Women helping women is how Adelaide Johnson rose to modest acclaim as a sculptor in the late 1890’s.
Known as the “sculptress of the women’s movement” Adelaide Johnson is best known for The Portrait Monument, a sculpture of suffragette leaders Lucretia Mott, Elizabeth Cady Stanton and Susan B. Anthony. Now displayed in the US Capital Rotunda, the work was copied after busts Johnson displayed at the 1893 World’s Fair in Chicago.
The Portrait Monument was commissioned by the National Women’s Party to commemorate the passing of the 19th Amendment granting women the right to vote. The group had been Johnson’s benefactors for years – among her works were nine busts of Susan B. Anthony.
Johnson sculpted the three suffragette leaders resting upon an unfinished base to represent the idea that the work towards women’s equality remained unfinished. Ironically, some in the movement were outraged that the style wasn’t traditional.
Jane Addams presided over the dedication ceremony in February of 1921, a date designed to coincide with Anthony’s birthday. The inscription read “Woman first denied a soul, then called mindless, now arisen, declaring herself an entity to be reckoned.”

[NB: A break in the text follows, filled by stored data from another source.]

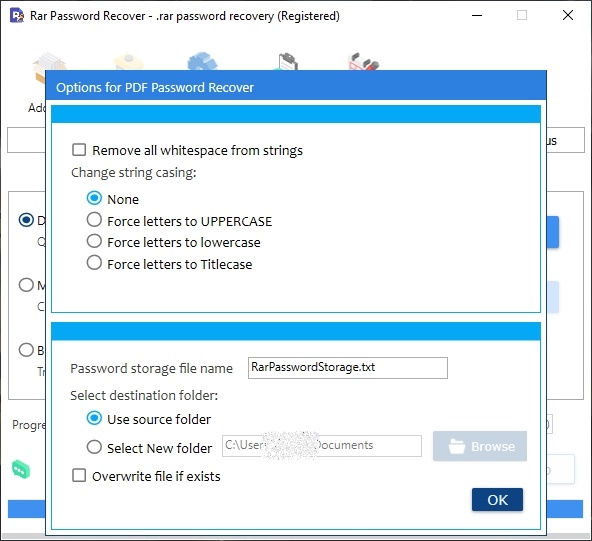Click the blue gear settings toolbar icon
592x541 pixels.
tap(202, 61)
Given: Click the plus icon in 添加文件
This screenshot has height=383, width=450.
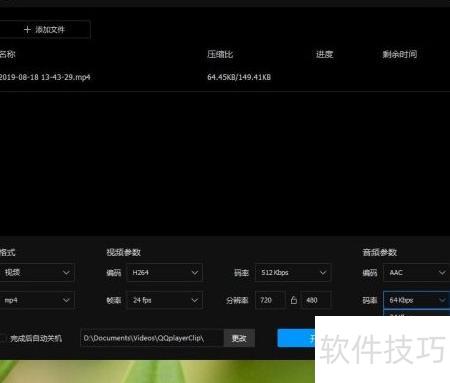Looking at the screenshot, I should (x=27, y=30).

The next day, Congress ordered the inscription removed and the statue was placed in storage for most of the next 75 years.
In 1995, the 75th anniversary of the 19th amendment, a group of congresswomen called for the statue to be raised from the depths of the capital. Newt Gingrich, then Speaker of the House, refused to allocate the $75,000 needed to move the monument despite bi-partisan support. Private funds were raised and The Portrait Monument was finally moved to the Rotunda in 1997.
Sculptress Sarah Adeline Johnson was born in Illinois in 1859. Recognizing that she excelled at the art projects completed in her one-room schoolhouse, her family sent her to the St. Louis School of Design. The school, founded by progressive advocate Mary Henderson, strived to help employ women in the male-dominated commercial art business.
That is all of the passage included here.